─── Extracted data
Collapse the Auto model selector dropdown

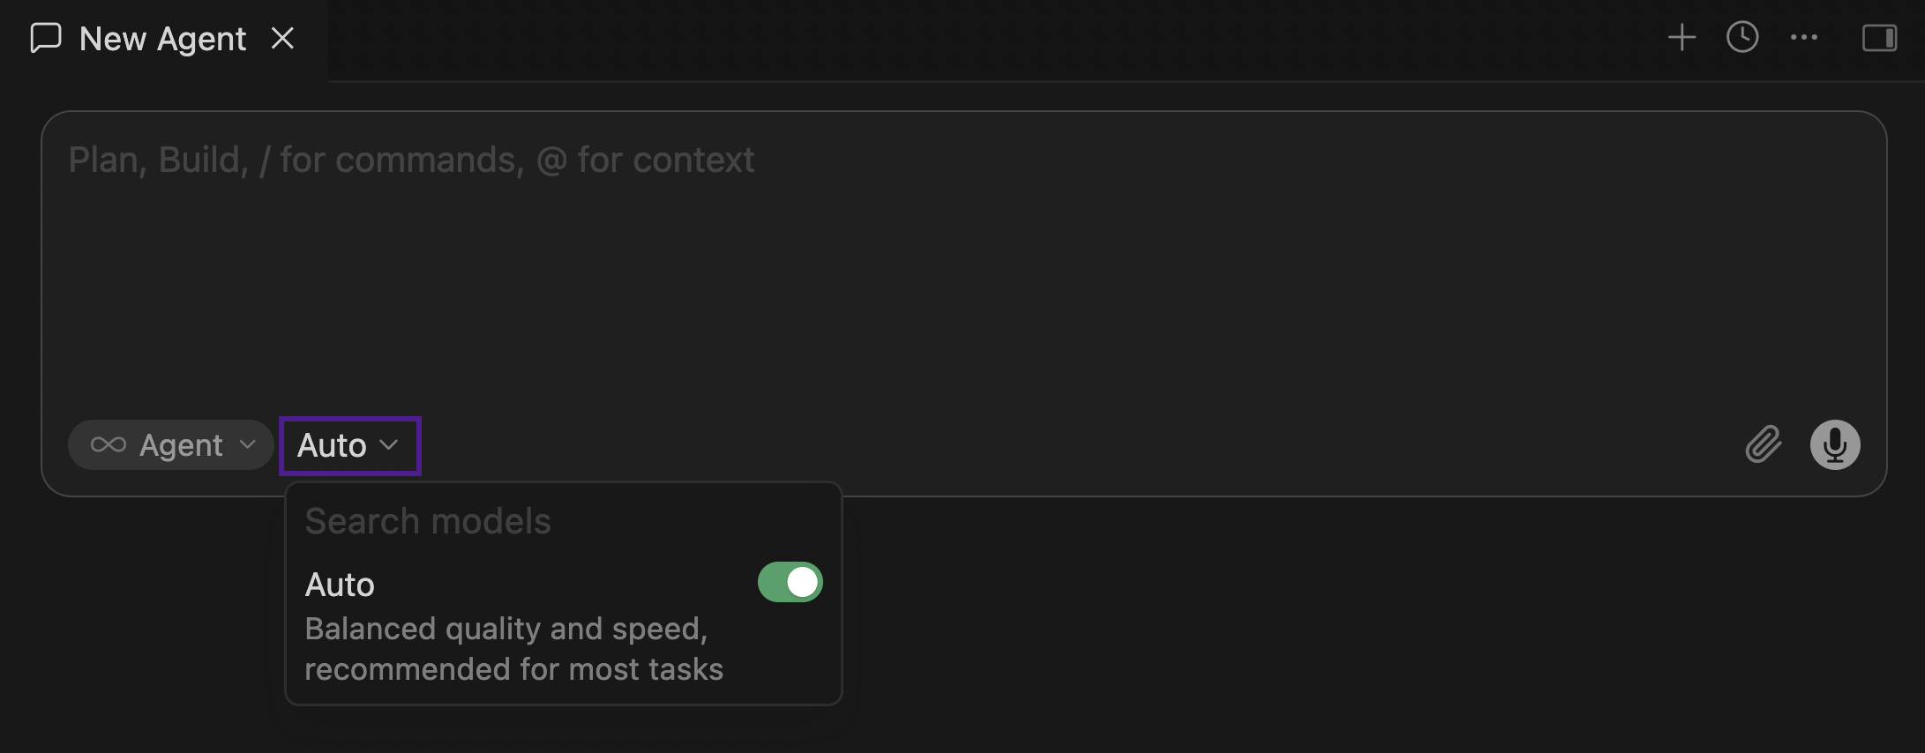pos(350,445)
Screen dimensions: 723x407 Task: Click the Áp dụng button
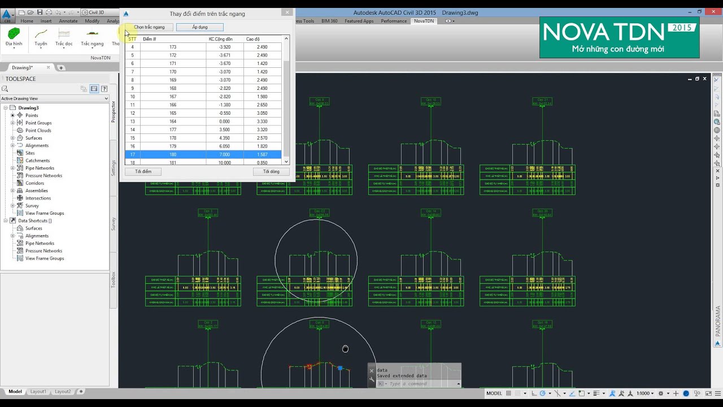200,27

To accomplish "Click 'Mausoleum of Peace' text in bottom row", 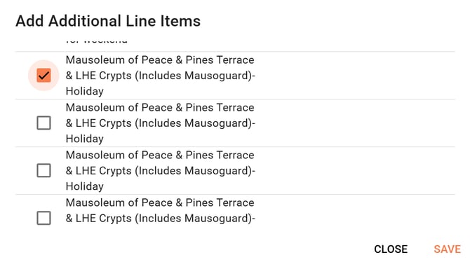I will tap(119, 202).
──────
─── Extracted data
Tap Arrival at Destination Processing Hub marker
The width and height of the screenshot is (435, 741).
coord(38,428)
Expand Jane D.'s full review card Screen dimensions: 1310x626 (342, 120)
──────
Lines wanted from the listing above: the line with "The width and" up to and including the line with "Expand Jane D.'s". Please write them out exactly, adding nothing else.

The width and height of the screenshot is (435, 741).
coord(38,428)
Expand Jane D.'s full review card Screen dimensions: 1310x626 (342, 120)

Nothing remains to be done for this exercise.